Researchers demonstrate spoofing of GPS signal to take control of yacht

31 July 2013 (Last Updated July 31st, 2013 18:30)

Researchers at the University of Texas at Austin in the US have released details of a project that saw them take control of an $80m, 213ft yacht on the Mediterranean Sea using a custom-made GPS spoofing device.

White Rose of Drachs yacht

Researchers at the University of Texas at Austin in the US have released details of a project that saw them take control of an $80m, 213ft yacht on the Mediterranean Sea using a custom-made GPS spoofing device.

Spoofing is a technique that creates fake civil GPS signals to gain control of a vessel’s GPS receivers.

The project, led by assistant professor Todd Humphreys of the Department of Aerospace Engineering and Engineering Mechanics at the Cockrell School of Engineering, was aimed at measuring the difficulty of carrying out a spoofing attack at sea and to determine how easily sensors in the ship’s command room could identify the threat.

Humphreys said that with 90% of the world’s freight moving across the seas and a great deal of the world’s human transportation going across the skies, there needs to be a better understanding of the broader implications of GPS spoofing.

"I didn’t know, until we performed this experiment, just how possible it is to spoof a marine vessel and how difficult it is to detect this attack," Humphreys said.

The project was conducted in June this year on the yacht, called the White Rose of Drachs, where it traveled from Monaco to Rhodes, Greece, on the Mediterranean Sea.

The experiment took place about 30 miles off the coast of Italy as the yacht sailed in international waters.

Under the project, researchers broadcasted a faint ensemble of civil GPS signals from their spoofing device from the White Rose’s upper deck to the ship’s two GPS antennas.

The university said the team’s counterfeit signals slowly overpowered the authentic GPS signals until they ultimately obtained control of the ship’s navigation system.

Humphreys said, "The ship actually turned and we could all feel it, but the chart display and the crew saw only a straight line."

Researchers said after several such maneuvers, the yacht had been tricked onto a parallel track hundreds of meters from its intended one, allowing them to spoof the ship.
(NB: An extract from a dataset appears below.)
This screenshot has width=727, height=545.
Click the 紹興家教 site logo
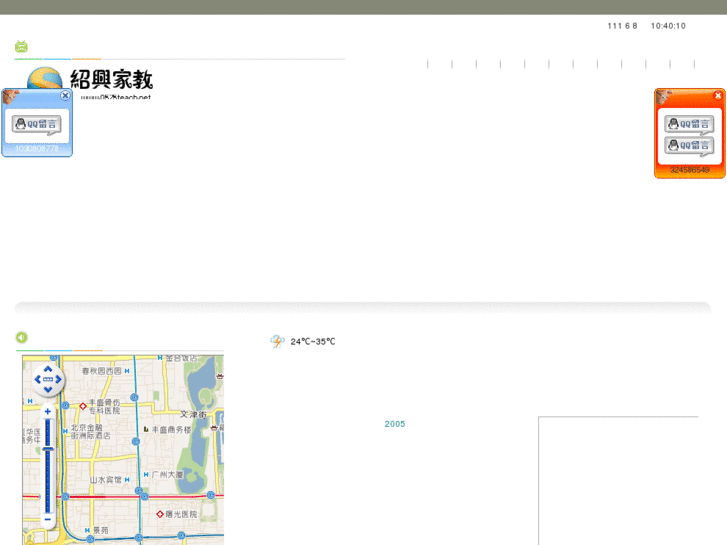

Humphreys said the experiment helps illustrate the wide gap between the capabilities of spoofing devices and what the transportation industry’s technology can detect.
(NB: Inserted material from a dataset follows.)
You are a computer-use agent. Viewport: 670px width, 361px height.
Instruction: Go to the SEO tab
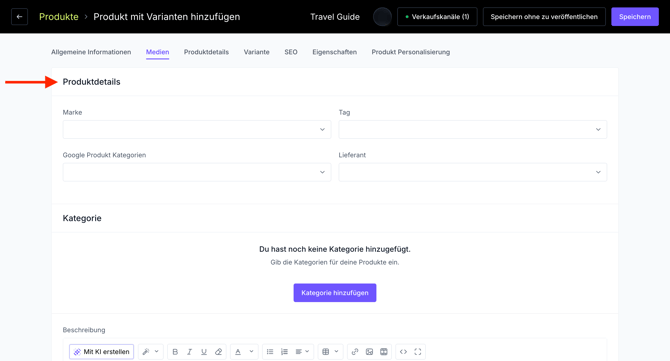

UT Austin director of the Center for Transportation Research Chandra Bhat believes that the experiment highlights the vulnerability of the transportation sector to such attacks.

"The surprising ease with which Todd and his team were able to control a (multimillion) dollar yacht is evidence that we must invest much more in securing our transportation systems against potential spoofing," Bhat said.


Image: The research was conducted on the White Rose of Drachs yacht. Photo: Courtesy of the University of Texas at Austin.